Stem Cell-Engineered Implant for Geographic Atrophy Shows Promise, Long-Term Survival of Cells in Early Trial
A number of companies are developing drug treatments for geographic atrophy, the result of advanced dry age-related macular degeneration (AMD), for which no approved treatments exist. Regenerative Patch Technologies (RPT) is taking a different approach with its stem-cell-based implant, CPCB-RPE1, the subject of recent results from its Phase I/IIa clinical trial.
The implant is designed to act as a tissue-repair technology that replaces the diseased retinal tissue in patients with geographic atrophy (GA), said RPT President Jane Lebkowski, PhD. “The small, specifically bioengineered scaffold is comprised of an ultra-thin parylene membrane that is seeded with a layer of stem cell-derived, retinal pigmented epithelial (RPE) cells,” Dr. Lebkowski explained.
“It mimics the diffusion characteristics of Bruch’s membrane, polarizing the RPE cells when attached to Bruch’s membrane, thereby allowing the cells to function,” she continued. “The cells integrate with photoreceptors and work through Bruch’s membrane to feed into the blood supply.”
Dry AMD is far more prevalent than wet, or neovascular, AMD. The dry form occurs in 90% of AMD patients. GA is the worst form of AMD and is the leading cause of legal blindness in adults, affecting 10% to 20% of people in the US older than age 65.
Phase I/IIa Results
In the study, the worst eye of 15 subjects with GA had the implant safely delivered in an outpatient procedure. Dr. Lebkowski noted that all eyes in the study were legally blind (best-corrected visual acuity [BCVA] ≤ 20/200), and the implant remained in place throughout the trial.
At an average of 34 months post-implantation (range 12 to 48 months), the visual function assessment revealed that 27% (4/15) of eyes had a greater than 5-letter improvement in BCVA and 33% (5/15) remained stable with a BCVA within 5 letters of baseline value. Improvements ranged from 7 to 15 letters, Dr. Lebkowski said. By comparison, the BCVA in the fellow, untreated eye declined by >5 letters (range 8 to 21 letters) in 80% (12/15) of subjects with none experiencing improvement in BCVA.
“The collective data from the Phase I/IIa clinical trial demonstrate the safety and tolerability of the implant along with providing signals of sight-improving activity,” Dr.

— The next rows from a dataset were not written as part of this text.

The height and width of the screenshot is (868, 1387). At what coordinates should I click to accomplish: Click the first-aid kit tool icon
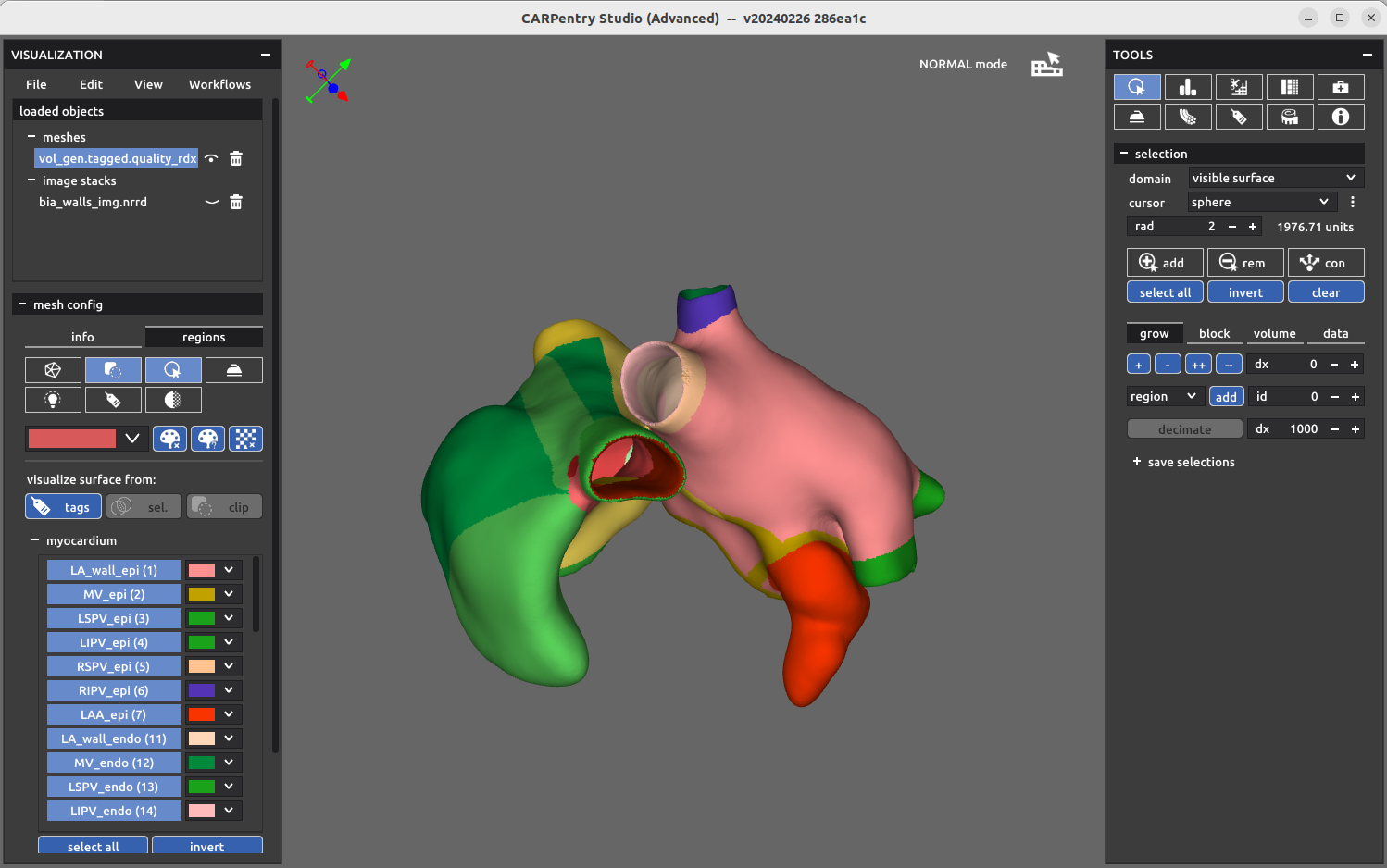[1340, 87]
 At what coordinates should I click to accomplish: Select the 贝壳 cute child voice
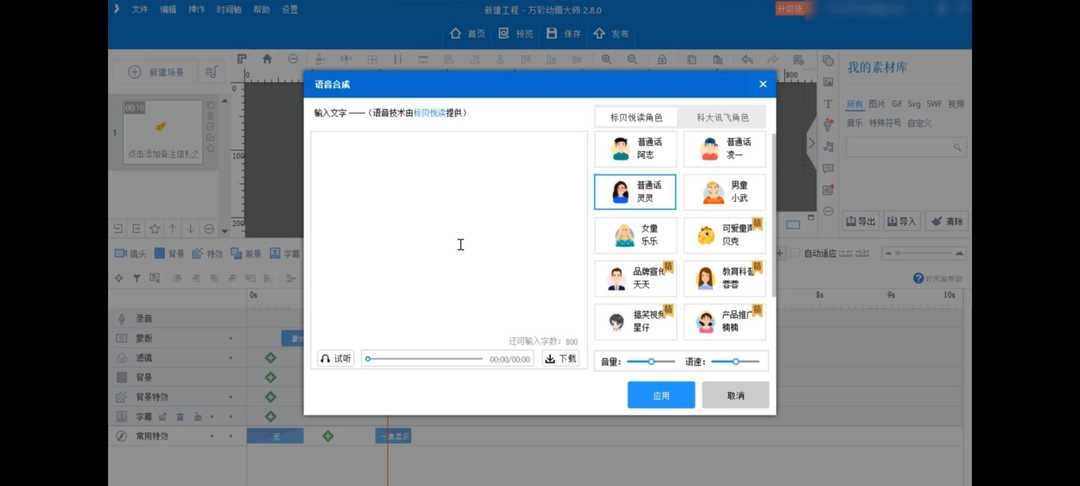tap(724, 235)
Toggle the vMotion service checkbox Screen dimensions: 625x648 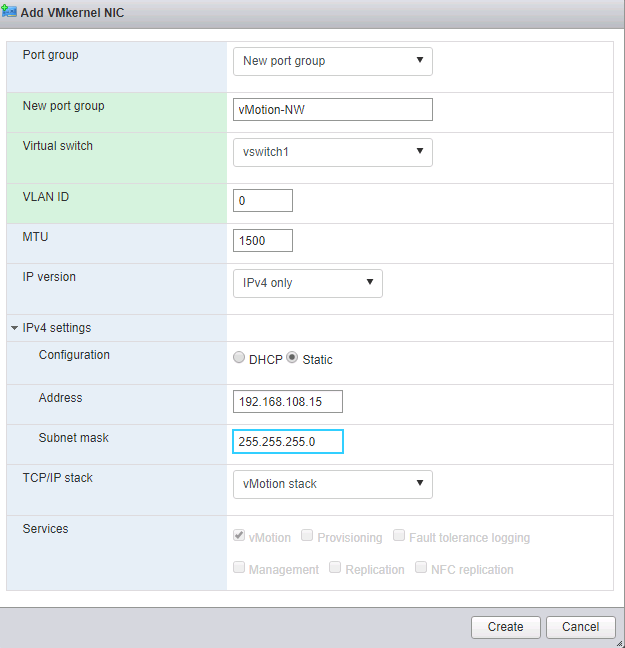[x=239, y=536]
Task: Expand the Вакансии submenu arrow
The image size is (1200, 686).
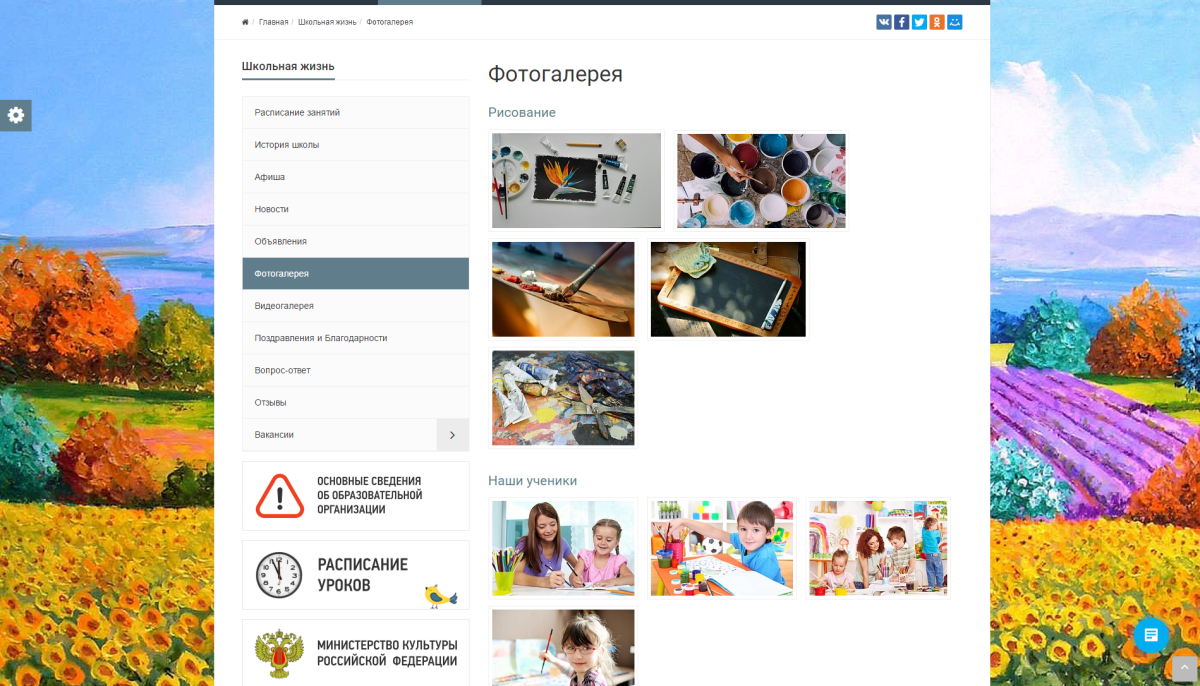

Lebkowski said. “The data demonstrate that improvement of vision in subjects with GA is attainable and the improvements observed to date are superior to drug therapies currently in late-stage clinical development which only facilitate delay in disease progression.”
Phase IIb Trial On Deck
A planned Phase IIb clinical trial will further evaluate the safety and efficacy of the implant in a larger patient population, Dr. Lebkowski noted. “We are also looking to expand the use of the implant to severe of wet AMD, particularly in Asia where that is the more common form of AMD,” she added.
Eyes from a subject who died more than two years after implantation were examined histologically, revealing the presence of viable, functioning RPE cells associated with the implant in the treated eye. “There is reason to believe that the subretinal space is immune-privileged, so that even with only a short immunosuppression protocol during the peri-implant period, implanted allogeneic RPE cells can survive and function in the retina over the long term,” Dr. Lebkowski said.
Allogeneic cells allow for large-scale manufacturing. RPT has also developed a cryopreserved formulation of the implant for global distribution.
The CPCB-RPE1 implant is placed during a 2 1/2-hour outpatient surgery involving a vitrectomy, following which a cannula dissects the retina from the area of GA. “We have a custom tool that takes up the implant and curls it up like a taco and it puts it into a protective shaft that is delivered through a retinotomy. It ejects very slowly and gently into the subretinal space,” she said.
The Phase I/IIa trial received funding from the California Institute of Regenerative Medicine and Santen Pharmaceuticals. The technology to produce the CPCB-RPE1 implant is exclusively licensed to RPT from the University of Southern California, the California Institute of Technology, and UC Santa Barbara.